W17 — Spark Nemotron, flow templates lineage, vLLM

A two-commit week that, by raw count, looks empty. But the second commit is 6.3k LOC of carefully structured work.

What shipped

Spark Nemotron skill. A dedicated path for the Nvidia/Spark-hosted Nemotron model. Small commit (162 LOC) but architecturally important: it’s the first model that justified its own skill rather than fitting into the generic LLM dispatch layer. Custom prompt scaffolding, custom token accounting.
Flow templates: lineage analytics + vLLM support. 6.3k LOC. Two threads in one commit:
- Lineage analytics. When a flow is forked from a template, the relationship is now first-class metadata.

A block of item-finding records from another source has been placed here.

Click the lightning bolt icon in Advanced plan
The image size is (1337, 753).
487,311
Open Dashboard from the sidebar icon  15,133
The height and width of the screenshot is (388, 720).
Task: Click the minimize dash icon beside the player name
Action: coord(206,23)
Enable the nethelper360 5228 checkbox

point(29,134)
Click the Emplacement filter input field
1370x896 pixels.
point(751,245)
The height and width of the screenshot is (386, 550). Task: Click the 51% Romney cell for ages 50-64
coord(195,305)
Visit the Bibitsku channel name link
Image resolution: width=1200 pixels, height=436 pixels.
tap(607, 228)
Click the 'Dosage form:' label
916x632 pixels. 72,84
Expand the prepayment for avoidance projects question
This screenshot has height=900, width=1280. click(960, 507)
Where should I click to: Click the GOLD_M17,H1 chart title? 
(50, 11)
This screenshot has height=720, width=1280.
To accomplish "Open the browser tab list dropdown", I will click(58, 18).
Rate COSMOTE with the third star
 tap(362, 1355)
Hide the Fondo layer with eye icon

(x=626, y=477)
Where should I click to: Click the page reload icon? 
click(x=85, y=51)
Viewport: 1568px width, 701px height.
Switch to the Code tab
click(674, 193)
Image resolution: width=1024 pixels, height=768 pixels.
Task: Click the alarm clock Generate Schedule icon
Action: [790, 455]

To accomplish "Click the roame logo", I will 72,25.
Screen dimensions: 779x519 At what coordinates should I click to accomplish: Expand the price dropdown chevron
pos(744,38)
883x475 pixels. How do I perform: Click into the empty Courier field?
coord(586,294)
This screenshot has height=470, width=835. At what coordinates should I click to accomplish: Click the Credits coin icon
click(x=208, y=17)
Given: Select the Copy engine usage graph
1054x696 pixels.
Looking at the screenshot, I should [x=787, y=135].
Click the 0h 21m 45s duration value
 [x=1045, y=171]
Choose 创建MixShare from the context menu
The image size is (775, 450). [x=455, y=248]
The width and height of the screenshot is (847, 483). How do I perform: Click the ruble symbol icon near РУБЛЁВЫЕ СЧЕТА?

The cockpit can answer “which flows came from this template?” and “how have those flows diverged since?” The bones of a proper template ecosystem.
- vLLM support. The Spark-hosted vLLM server topology became a first-class option in the model selector. Custom config, health checks, fallback routing. This unlocks the GPT-OSS-120B nvfp4 path without compromising the local-ownership posture — the vLLM box is local to me, even if “local” means a different machine on the same wire.

Architecture moves

Template lineage as first-class metadata is the precursor to a much larger idea: every flow in the cockpit eventually exposing its provenance — what it was forked from, what it inherited, what it diverged on. That data shape is what eventually feeds a /metrics-style narrative around how flows evolve.

By the numbers

2 commits
+5,923 / −533 (net +5,390)
2 milestone-class drops

What’s next

The Telegram bridge. The flow builder upgrades that have been queued for two weeks. A 7.7k-LOC single-commit drop arriving in W18.